Bandyopadhyay has authored over 400 research publications on a wide range of topics including spintronics, straintronics, nanoelectronics and related aspects of nanotechnology. He is also the author of three textbooks entitled Physics of Nanostructured Solid State Devices, Introduction to Spintronics, and Problem Solving in Quantum Mechanics: From Basics to Real World Applications for Materials Scientists, Applied Physicists and Device Engineers.

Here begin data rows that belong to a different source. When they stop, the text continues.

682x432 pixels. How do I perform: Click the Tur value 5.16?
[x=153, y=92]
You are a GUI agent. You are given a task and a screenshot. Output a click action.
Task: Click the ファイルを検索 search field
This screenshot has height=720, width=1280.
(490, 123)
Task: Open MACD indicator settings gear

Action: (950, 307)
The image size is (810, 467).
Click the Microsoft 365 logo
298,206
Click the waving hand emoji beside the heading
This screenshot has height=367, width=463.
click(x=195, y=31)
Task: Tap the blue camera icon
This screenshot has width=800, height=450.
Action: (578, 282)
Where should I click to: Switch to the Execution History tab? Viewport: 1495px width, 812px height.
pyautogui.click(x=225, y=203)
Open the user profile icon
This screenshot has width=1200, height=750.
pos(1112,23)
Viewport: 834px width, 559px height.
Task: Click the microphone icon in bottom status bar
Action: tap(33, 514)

Bandyopadhyay is a Fellow of the Institute of Physics (UK), the Institute of Electrical and Electronics Engineers (IEEE), The Electrochemical Society, the American Physical Society, and the American Association for the Advancement of Science.

Education
Bandyopadhyay received his B.Tech. degree in Electronics and Electrical Communications Engineering from Indian Institute of Technology, Kharagpur in 1980. He then earned his M.S. degree in Electrical Engineering from Southern Illinois University in 1982, and a Ph.D. degree in Electrical Engineering from Purdue University in 1985.

Career
Following his Doctoral degree, Bandyopadhyay held a brief appointment as a Visiting Assistant Professor of Electrical Engineering at Purdue University before joining the University of Notre Dame in 1987 as an Assistant Professor of Electrical Engineering. From 1990 till 1996, he served as an Associate Professor there. He subsequently joined the University of Nebraska-Lincoln as a Professor of Electrical Engineering in 1996. In 2001, he joined Virginia Commonwealth University and held a primary appointment as Professor of Electrical Engineering in the Department of Electrical and Computer Engineering and courtesy appointment as a Professor of Physics in the Department of Physics. Since 2011, he has been serving as Commonwealth Professor Virginia Commonwealth University.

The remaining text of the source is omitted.